# Instructions for the task
The entries below contain a line with "Task: Select the formula f(x, y) = x/y²" and a line with "Viewport: 701px width, 452px height.". Quote exactly those two lines and all lines between them.

(Entries taken from a collection)
▬▬▬▬▬▬
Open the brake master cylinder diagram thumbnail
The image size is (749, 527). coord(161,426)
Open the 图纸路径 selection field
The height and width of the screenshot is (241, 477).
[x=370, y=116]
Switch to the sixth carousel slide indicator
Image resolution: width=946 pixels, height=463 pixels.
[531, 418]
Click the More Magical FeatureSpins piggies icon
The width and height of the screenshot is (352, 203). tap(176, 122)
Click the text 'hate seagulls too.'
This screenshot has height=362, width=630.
▬▬▬▬▬▬
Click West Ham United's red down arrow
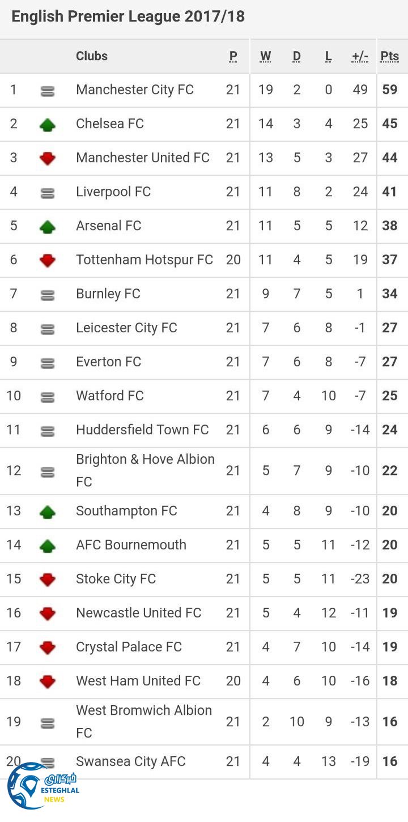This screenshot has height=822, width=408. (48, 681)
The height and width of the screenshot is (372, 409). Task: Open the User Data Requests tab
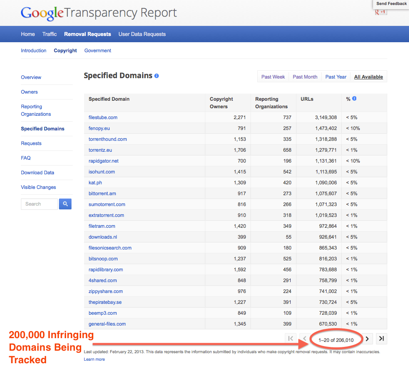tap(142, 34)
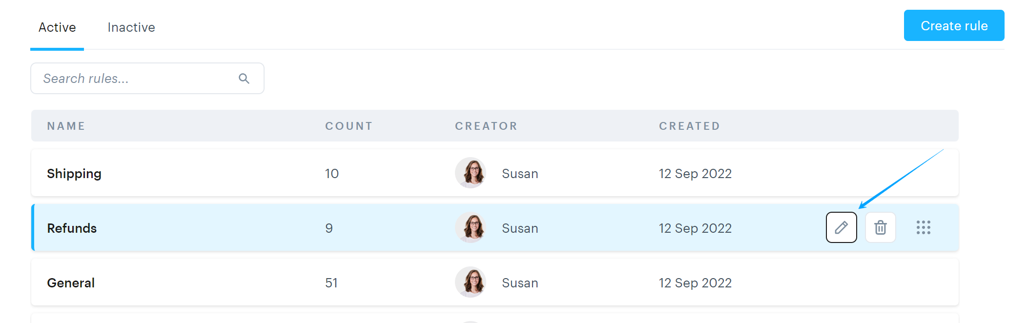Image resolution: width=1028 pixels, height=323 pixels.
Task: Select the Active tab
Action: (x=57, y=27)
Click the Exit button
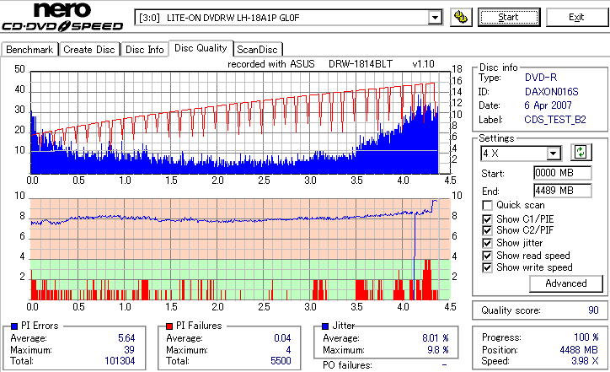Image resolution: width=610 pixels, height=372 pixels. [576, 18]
▬▬▬▬▬▬
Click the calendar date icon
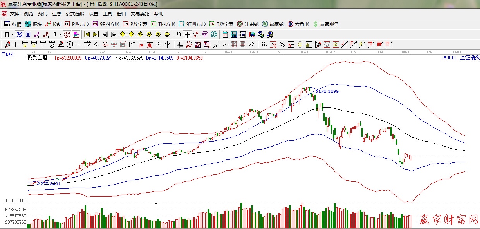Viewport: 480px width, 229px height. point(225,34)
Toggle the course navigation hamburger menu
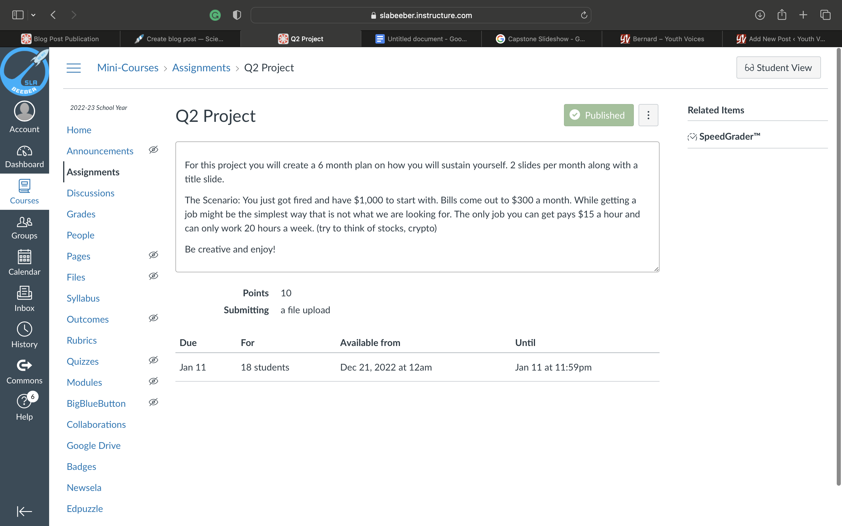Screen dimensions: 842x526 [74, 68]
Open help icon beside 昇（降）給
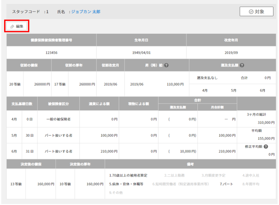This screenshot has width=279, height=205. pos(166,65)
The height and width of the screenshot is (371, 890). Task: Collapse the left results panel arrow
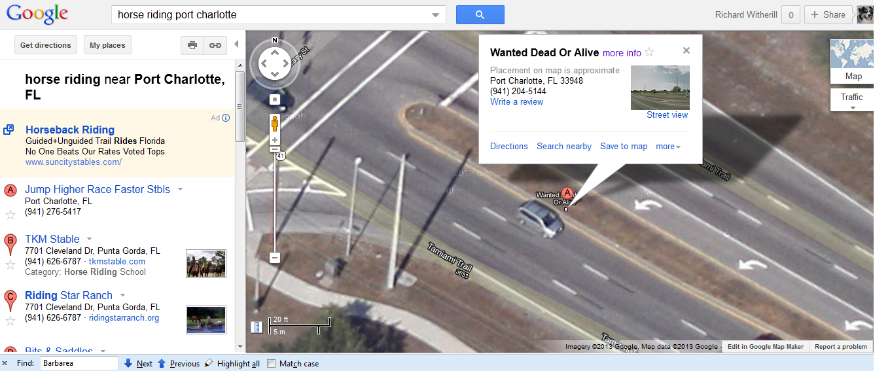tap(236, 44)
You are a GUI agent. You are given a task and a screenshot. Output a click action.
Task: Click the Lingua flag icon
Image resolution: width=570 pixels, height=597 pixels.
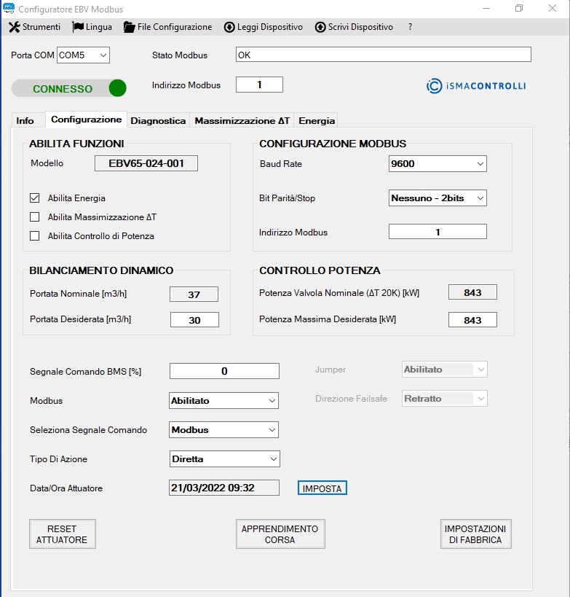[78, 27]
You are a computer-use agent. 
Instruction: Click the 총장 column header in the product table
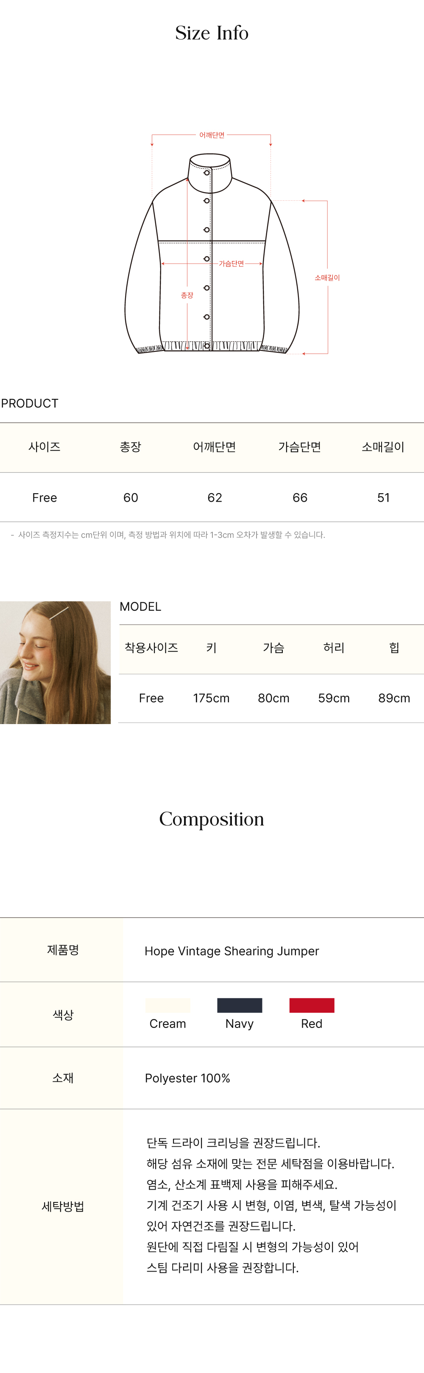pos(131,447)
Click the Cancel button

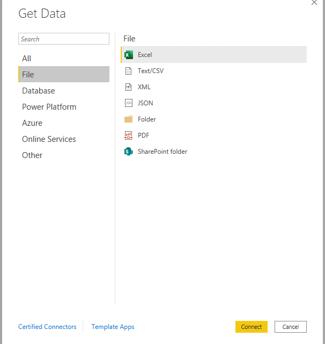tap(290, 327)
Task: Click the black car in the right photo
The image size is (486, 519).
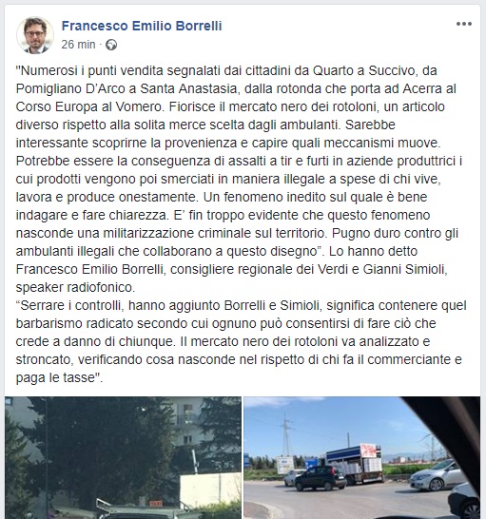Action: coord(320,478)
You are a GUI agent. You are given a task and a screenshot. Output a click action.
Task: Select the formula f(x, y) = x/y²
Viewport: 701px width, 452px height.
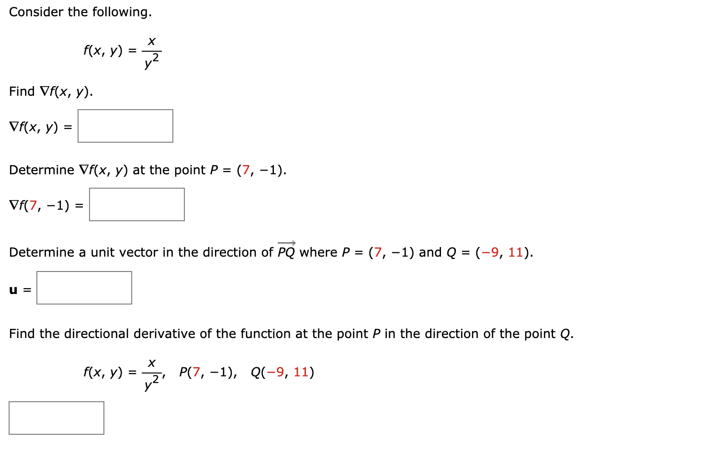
▬▬▬▬▬▬
# Expected answer
Task: Select the formula f(x, y) = x/y²
Viewport: 701px width, 452px height.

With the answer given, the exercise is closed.